Diario del Festival dello Spettatore 2019 / Giorno 3 (pt.2)

Lo spettacolo “La semplicità ingannata” tratta il tema della discriminazione della donna nel ‘500.
La donna in quanto figlia femmina era sottomessa totalmente al padre e rilegata all’ignoranza forzata; il padre decideva della vita della figlia, la indirizzava ad un marito fin quando lei si fosse mantenuta giovane, sana e bella, perdendo così qualsiasi libertà.
Se una donna voleva intraprendere una ricca carriera, avrebbe potuto svolgere il ruolo di “cortigiana”, che la portava però alla perdita di dignità.
A questo punto ogni lettore potrebbe avviare una riflessione e chiedersi: è più umiliante l’indipendenza economica con la prostituzione o un matrimonio combinato che ti costringe a vivere con un estraneo?
L’ultima estrema opzione per tutte quelle donne non più giovani, bruttine e con qualche difetto fisico, era il convento.

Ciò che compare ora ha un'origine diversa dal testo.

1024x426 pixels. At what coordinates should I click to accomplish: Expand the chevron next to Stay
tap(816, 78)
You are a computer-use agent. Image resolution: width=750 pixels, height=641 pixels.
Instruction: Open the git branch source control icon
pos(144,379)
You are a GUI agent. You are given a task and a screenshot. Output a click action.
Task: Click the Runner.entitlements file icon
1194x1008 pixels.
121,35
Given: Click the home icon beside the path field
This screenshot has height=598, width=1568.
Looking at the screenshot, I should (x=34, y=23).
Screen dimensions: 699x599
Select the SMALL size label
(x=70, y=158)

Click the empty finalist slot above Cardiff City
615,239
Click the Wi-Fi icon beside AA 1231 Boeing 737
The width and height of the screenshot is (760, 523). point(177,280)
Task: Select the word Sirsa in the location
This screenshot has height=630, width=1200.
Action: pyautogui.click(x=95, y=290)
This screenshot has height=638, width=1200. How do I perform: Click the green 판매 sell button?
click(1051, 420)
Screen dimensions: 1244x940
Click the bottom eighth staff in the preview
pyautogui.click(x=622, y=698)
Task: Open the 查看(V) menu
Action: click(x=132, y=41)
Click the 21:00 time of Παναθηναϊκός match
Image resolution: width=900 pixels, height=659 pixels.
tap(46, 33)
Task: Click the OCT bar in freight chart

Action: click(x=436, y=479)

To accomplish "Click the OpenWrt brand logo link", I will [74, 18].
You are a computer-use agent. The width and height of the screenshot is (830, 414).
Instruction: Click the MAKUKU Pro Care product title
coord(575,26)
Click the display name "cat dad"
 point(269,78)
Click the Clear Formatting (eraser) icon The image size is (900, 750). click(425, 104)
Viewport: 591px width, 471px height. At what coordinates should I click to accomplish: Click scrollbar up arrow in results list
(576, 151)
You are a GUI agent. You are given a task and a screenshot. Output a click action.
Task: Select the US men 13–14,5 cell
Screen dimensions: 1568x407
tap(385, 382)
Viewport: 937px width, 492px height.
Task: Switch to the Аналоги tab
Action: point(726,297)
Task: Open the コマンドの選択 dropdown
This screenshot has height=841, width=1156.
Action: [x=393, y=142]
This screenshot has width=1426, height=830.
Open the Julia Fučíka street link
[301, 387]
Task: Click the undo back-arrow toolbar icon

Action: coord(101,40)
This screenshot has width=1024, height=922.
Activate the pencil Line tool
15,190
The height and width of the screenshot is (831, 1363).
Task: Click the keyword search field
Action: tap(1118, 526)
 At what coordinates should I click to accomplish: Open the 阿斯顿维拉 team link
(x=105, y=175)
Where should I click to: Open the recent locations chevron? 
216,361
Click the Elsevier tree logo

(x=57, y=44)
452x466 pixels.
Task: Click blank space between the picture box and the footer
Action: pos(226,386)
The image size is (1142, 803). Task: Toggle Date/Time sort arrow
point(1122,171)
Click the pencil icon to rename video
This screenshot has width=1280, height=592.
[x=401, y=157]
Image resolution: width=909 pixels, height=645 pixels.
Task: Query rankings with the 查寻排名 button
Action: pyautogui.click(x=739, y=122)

Questo è il caso della protagonista, che costituisce un perfetto parallelo con la storia di Suor Maria Virginia de Leyva (la arcinota “monaca di Monza”), lei è stata indottrinata sin da piccola alla vita monastica anche con messaggi subliminali (giocava solo con bambole vestite da monaca).
Si potrebbe quindi dire che la ragazza è stata ingannata in quelle che erano le sue speranze infantili, in quella che era la sua più completa semplicità: da qui il titolo.
Nel complesso l’argomento è stato trattato con delicatezza, talvolta con simpatia, ma lascia comunque l’amaro in bocca perché ogni donna moderna dovrebbe domandarsi: quanto, ad oggi, la situazione nella nostra società è mutata?